Texte source —
Tremplin la prochaine saison

Ces résultats, jumelés au fait qu’elle est présentement en pleine forme, lui serviront de tremplin pour la saison prochaine, a-t-elle assuré.

« On dirait vraiment que je termine la saison en étant affamée. La saison s’est terminée en queue de poisson, à cause du coronavirus, surtout que j’ai encore l’impression que j’ai du jus. Vous savez, malgré mon âge et ma maturité, c’est rassurant de voir qu’à ce stade-ci de l’année j’ai encore autant d’énergie. Ma forme physique est vraiment bonne, et ça c’est une bonne nouvelle. Et ce sera un bon tremplin pour l’entraînement de cet été, et la saison prochaine. J’ai hâte de retourner skier. »

Pour sa part, Chloé a éprouvé un peu plus de difficultés en 2019-20. Elle n’a pu faire mieux que deux huitièmes places à la Coupe du monde de Thaiwoo, en Chine, et s’est contentée du 15e échelon au classement cumulatif, son pire en carrière.

Données affichées —

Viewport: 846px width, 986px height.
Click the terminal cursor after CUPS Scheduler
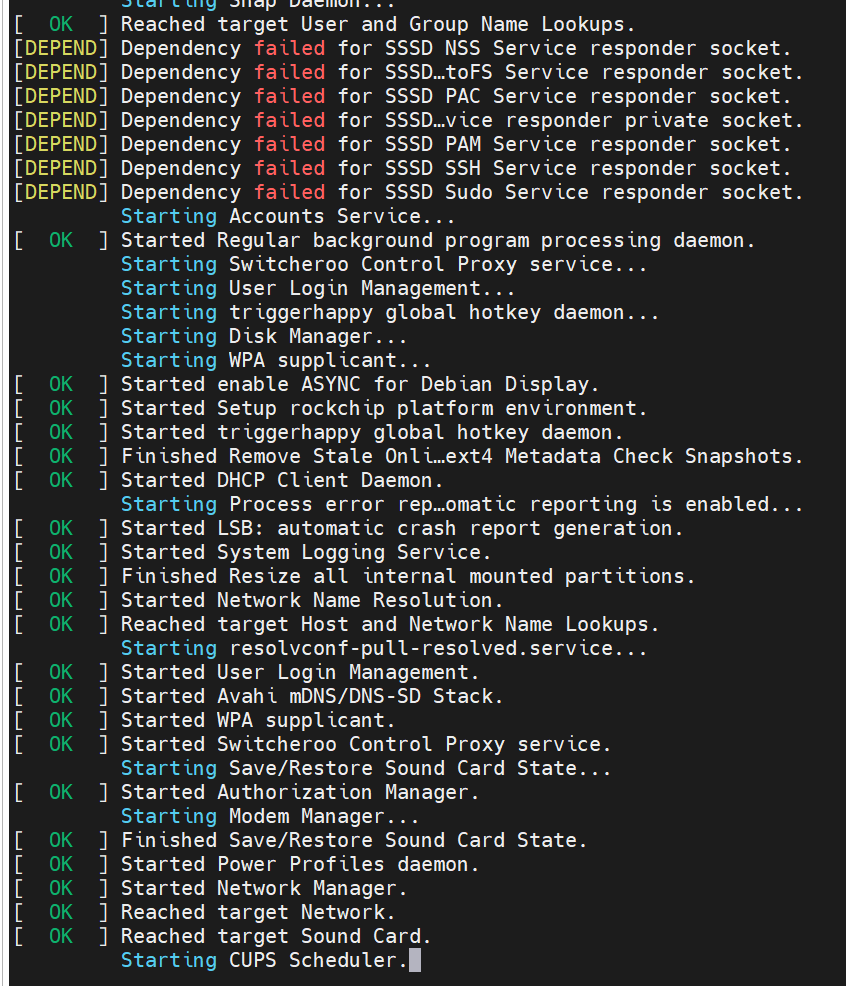point(415,960)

Consignes —
#1 Dites si chaque affirmation concorde avec le texte source, en répondant par oui ou par non et en citant mot pour mot le passage décisif.
(a) La saison a pris fin à cause du coronavirus.
(b) Le 15e échelon de Chloé au classement cumulatif est son meilleur résultat en carrière.
(c) Chloé a obtenu deux huitièmes places à la Coupe du monde de Thaiwoo.
#2 Poursuivez le texte sur le bilan de saison après sa dernière phrase.

Réponses attendues —
#1
(a) Oui : « La saison s’est terminée en queue de poisson, à cause du coronavirus »
(b) Non : « s’est contentée du 15e échelon au classement cumulatif, son pire en carrière »
(c) Oui : « Elle n’a pu faire mieux que deux huitièmes places à la Coupe du monde de Thaiwoo, en Chine »

#2
Alors que Justine savourait sa victoire à Deer Valley, Chloé était réduite au rôle de spectatrice en raison d’une blessure. Et elle n’a jamais pu retrouver son rythme par la suite.

PHOTO D’ARCHIVES PAUL CHIASSON, PRESSE CANADIENNE

Chloé Dufour-Lapointe à l’échauffement avant la Coupe du monde tenue au Mont Tremblant le 25 janvier 2019.

« Je suis retournée à la compétition (à Tazawako) au Japon, où j’ai testé le niveau de douleur, mais ma confiance était un peu ébranlée. Il a fallu que j’abaisse le niveau de difficulté de mes sauts pour regagner ma confiance, et ç’a paru dans mes résultats. Puis, les parcours au Kazakhstan et en Russie n’étaient pas nécessairement prêts, ce qui signifie que nous avons dû modifier nos plans à quelques heures d’avis, a-t-elle expliqué.

“Ç’a été difficile, mais de manière générale, je dirais que je suis satisfaite de mes résultats cette saison », a résumé celle qui compte maintenant 127 départs en carrière sur le circuit de la Coupe du monde.

Il ne lui en manque d’ailleurs que trois en Coupe du monde pour rejoindre la bosseuse canadienne qui en compte le plus en carrière, Audrey Robichaud. De plus, il ne lui en faut que 23 supplémentaires pour dépasser la détentrice du record absolu, la Norvégienne Kari Traa. Un plateau qu’elle prend avec philosophie.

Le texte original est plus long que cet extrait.